* _TAREAS_
[1] Responde con base en el pasaje citado:
(a) ¿Cuántos panes pide prestados el amigo que llega a medianoche?
(b) ¿Qué emperador arrasó Jerusalén en el año 135?
(c) ¿Dónde tuvo que refugiarse Cirilo tras su primera expulsión?
[2] Extrae del pasaje citado todo lo que va desde "Después de la última" hasta "antiguo nombre, Jerusalén.", sin alterar nada.
[3] Enumera todos los años escritos en cifras que aparecen en la sección "Sermón" del pasaje citado.

* _PASAJE CITADO_
::::
Pbro. Gustavo E. PODESTÁ


Adviento

 

1995. Ciclo C

17º Domingo durante el año

Lectura del santo Evangelio según san Lucas 11, 1-13
Un día, Jesús estaba orando en cierto lugar, y cuando terminó, uno de sus discípulos le dijo: «Señor, enséñanos a orar, así como Juan enseñó a sus discípulos» El les dijo entonces: «Cuando oren, digan: Padre, santificado sea tu Nombre, que venga tu Reino, danos cada día nuestro pan cotidiano; perdona nuestros pecados, porque también nosotros perdonamos a aquellos que nos ofenden; y no nos dejes caer en la tentación» Jesús agregó: «Supongamos que algunos de vosotros tiene un amigo y recurre a él a medianoche, para decirle: "Amigo, préstame tres panes, porque uno de mis amigos llegó de viaje y no tengo nada que ofrecerle," y desde adentro él le responde: "No me fastidies; ahora la puerta está cerrada, y mis hijos y yo estamos acostados. No puedo levantarme para dártelos" Yo os aseguro que aunque él no se levante para dárselos por ser su amigo, se levantará al menos a causa de su insistencia y le dará todo lo necesario. También os aseguro: pedid y se os dará, buscad y encontrareis, llamad y se os abrirá. Porque el que pide, recibe; el que busca, encuentra; y al que llama, se le abre. ¿Hay entre vosotros algún padre que da a su hijo una piedra cuando le pide pan? ¿Y si le pide un pescado, le dará en su lugar una serpiente? ¿Y si le pide un huevo, le dará un escorpión? Si vosotros, que sois malos, sabéis dar cosas buenas a vuestros hijos, ¡cuánto más el Padre del cielo dará el Espíritu Santo a aquellos que se lo pidan!»

Sermón

              Después de la última insurrección judía Jerusalén, con sus primeros monumentos cristianos había sido arrasada al suelo en el año 135, por Adriano. Sobre los restos calcinados el emperador mandó construir una nueva ciudad Aelia Capitolina, donde estaba prohibido residir a judíos y cristianos, hasta que el edicto de Milán, en el 315, promulgado por Constantino, a la vez que declara la libertad del culto católico, devuelve a la ciudad su antiguo nombre, Jerusalén.

            Poco a poco se reconstituye el clero, se desentierran los viejos lugares de culto cristiano y la población se convierte a Cristo. Hacia el año 348 tienen la gracia de que les fuera nombrado obispo un hombre excepcional: de una fe a toda prueba, valeroso, inteligente, fogoso pastor y orador: Cirilo de Jerusalén. En su azarosa vida, en lucha contra la herejía arriana, hacia la cual se inclinaron tantos obispos y emperadores, Cirilo jamás bajó la frente. Hasta el punto que fue arrojado de su sede por tres veces. La primera, por un concilio reunido en Jerusalén en el año 357, cuando debió refugiarse en Tarso. Restablecido por el concilio de Seleucia, al año siguiente Acacio metropolitano de Cesarea vuelve a expulsarlo. De regreso en el 362, el emperador Valente lo priva por tercera vez de su sede. Permanece en el exilio once años, hasta que, después de la muerte de Valente, retorna a Jerusalén en el 378. Muere hacia marzo del 387.
::::
* _REGISTROS PROPORCIONADOS_
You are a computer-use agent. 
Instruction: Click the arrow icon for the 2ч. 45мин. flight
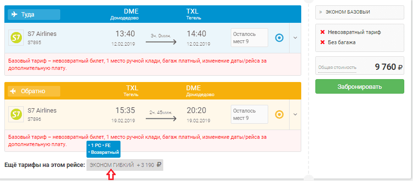(x=161, y=119)
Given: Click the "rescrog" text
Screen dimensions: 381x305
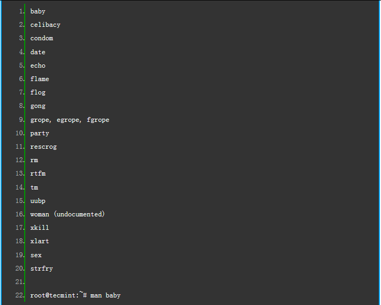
::::
* _RESULTADOS DEL EJERCICIO_
[1]
(a) Tres panes.
(b) Adriano.
(c) En Tarso.

[2]
Después de la última insurrección judía Jerusalén, con sus primeros monumentos cristianos había sido arrasada al suelo en el año 135, por Adriano. Sobre los restos calcinados el emperador mandó construir una nueva ciudad Aelia Capitolina, donde estaba prohibido residir a judíos y cristianos, hasta que el edicto de Milán, en el 315, promulgado por Constantino, a la vez que declara la libertad del culto católico, devuelve a la ciudad su antiguo nombre, Jerusalén.

[3] 135, 315, 348, 357, 362, 378, 387